Aquí el Señor Jesús nos hace una última advertencia: recomienda estar apercibidos y preparados en todo momento. No sabemos el momento que regresará. Será en un momento determinado, que solo el Padre Eterno sabe y conoce. Es por eso que seguir ese consejo es lo más importante para poder estar eternamente con Jesús. Es la reiteración de lo que dijera el Señor en Mateo 24: 36. “Pero del día y la hora nadie sabe, ni aun los ángeles de los cielos, sino sólo el Padre”.

                   He aquí yo vengo pronto y mi galardón conmigo, para recompensar a cada uno según sea su obra. Yo soy el Alfa y la Omega, el principio y el fin, el primero y el último. Bienaventurados los que lavan sus ropas para tener derecho al árbol de la vida, y para entrar por las puertas de la ciudad. Mas los perros estarán fuera, y los hechiceros, los fornicarios, los homicidas, los idólatras, y todo aquel que ama y hace mentira. Yo Jesús he enviado mi ángel para daros testimonio de estas cosas en las iglesias. Yo soy la raíz y el linaje de David, la estrella resplandeciente de la mañana. Y el Espíritu y la Esposa dicen: Ven. Y el que oye diga: Ven. Y el que tiene sed, venga, y el que quiera tome del agua de la vida gratuitamente”. (Apocalipsis 22: 12-17)

En este último pasaje, que se encuentra al final del libro de Apocalipsis, al final de la biblia, podemos leer la última invitación hecha por el Señor Jesucristo, para que nos decidamos a aceptarle como nuestro salvador y Señor de nuestras vidas. Vuelve a prometer que un día vendrá, a buscar a los suyos. En este pasaje lavar sus ropas, significa estar preparados para su venida. Si esta es nuestra situación, podremos entrar sin problemas a la nueva ciudad de Jerusalén que descenderá del cielo y tendremos derecho al árbol de la vida. Aquellos que no pidieron perdón por los pecados cometidos, quedarán afuera.

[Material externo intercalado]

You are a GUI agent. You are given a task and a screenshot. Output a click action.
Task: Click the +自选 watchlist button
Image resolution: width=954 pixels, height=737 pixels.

El hecho de que nuestro Señor Jesucristo insistiera con tanta vehemencia que todos estén preparados, significa que Él quiere que toda la humanidad sea salva de las garras de Satanás. Él extiende su invitación a todos los habitantes de este mundo para que tengan la oportunidad de estar por la eternidad en su nuevo reino que está preparando. Pero no obliga a nadie a tomar esa determinación. La aceptación del sacrificio expiatorio en la cruz realizado por nuestro Señor, debe ser personal. El Señor quiere que todos sean salvos, que nadie se pierda. Solo hace falta que se predique el mensaje por todo el mundo, y que todos los que escuchen ese mensaje lo reciban de todo corazón. Que así sea.